If you don't want to repeat a mistake, it's important to analyze it and figure out where you got off track. But actually, I don't want to think about my year from Hell. I just want to move forward. There comes a point when analysis is just painful. We as a family suffered a tremendous loss - my beloved father. I want to take a minute and write about the lessons I learned from him, not how I got off track through his long illness.
My dad was 86 when he passed away from congestive heart failure. He had suffered from heart problems for my entire adult life but he kept on moving until the end. The ice storm that struck the South last year left my family without power for 3 weeks, and that is when his health began failing rapidly. He spent the last 4 months of his life in nursing homes and hospitals.

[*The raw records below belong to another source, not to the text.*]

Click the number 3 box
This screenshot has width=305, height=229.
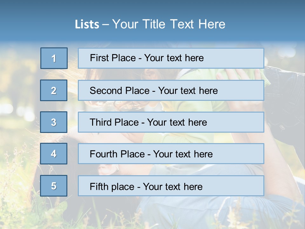pyautogui.click(x=54, y=122)
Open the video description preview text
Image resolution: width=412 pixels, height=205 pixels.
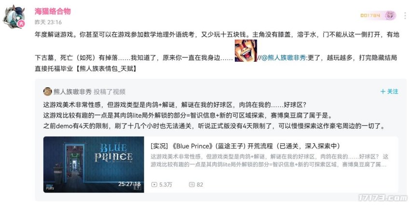[x=270, y=161]
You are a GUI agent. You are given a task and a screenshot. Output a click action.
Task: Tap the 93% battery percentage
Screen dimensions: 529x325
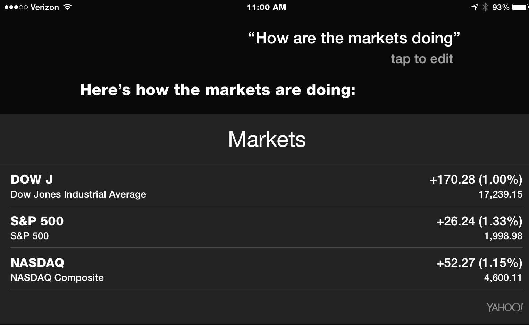(501, 7)
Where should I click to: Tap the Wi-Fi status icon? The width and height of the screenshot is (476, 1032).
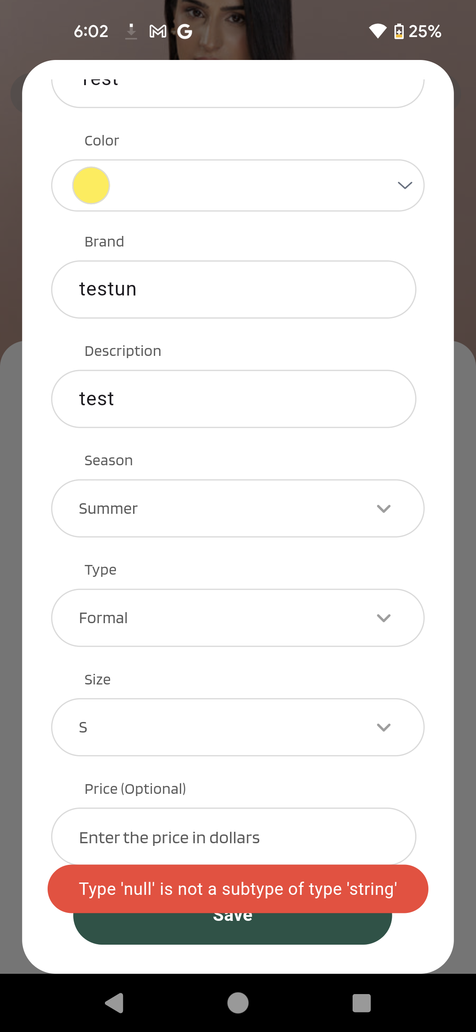(377, 31)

Enough about his death - let's talk about his life. My dad retired in his mid 60s due to some back problems. He had been an optometrist and standing for long periods of time was too hard on him. He didn't stop though. He began taking classes at a local university and at the age of 66 received a doctorate in theology and became an ordained minister. Dad never liked extremes of weather, and 6 days a week, until about 5 months before his death, he went to Walmart early in the morning and walked a mile. He didn't have a rapid pace as he got older but he KEPT MOVING. His doctors were constantly amazed at the way Dad would go and walk, day after day, considering his heart problems and the arthritis that had settled in his spine.
He enjoyed reading, time spent with "all his girls" (my mom, me and my daughters), and looking out the window at the backyard he had turned into a bird sanctuary with feeders and birdbaths in clear view from the window. He kept his weight within 5 pounds of what he weighed in his 30s for his entire life, until illness made him dwindle away. Nutritionally, he didn't eat that well, although he did start every day with a bowlful of a fiber-filled bran cereal. Aside from that he was a fussy meat and potatoes kind of guy. He was the most loving and optimistic person I have ever known, and was and remains a constant inspiration to me.
The lessons I learned from Dad:
1.) Keep moving, no matter what
2.) Enjoy nature
3.) Keep learning
4.) Maintain a steady weight
5.) Be positive
6.) Let faith in God carry you through the rough spots
Those were the keys to his long life, which was a remarkably excellent one. I hope that when I am 86 I can look back and say I have accomplished as much as my dad.
We love you, Daddy, and think of you every day. I know you are watching me now, and you are smiling as you watch me pursue my dreams and re-prioritze my life.
No one has had a better teacher than I have. I want to honor my dad by incorporating his lessons into my life. He would be ticked at me for having succumbed to depression and letting myself get so overweight and out of shape. So now I know he will be happy to know that I've pulled it together and will continue to do so in his memory.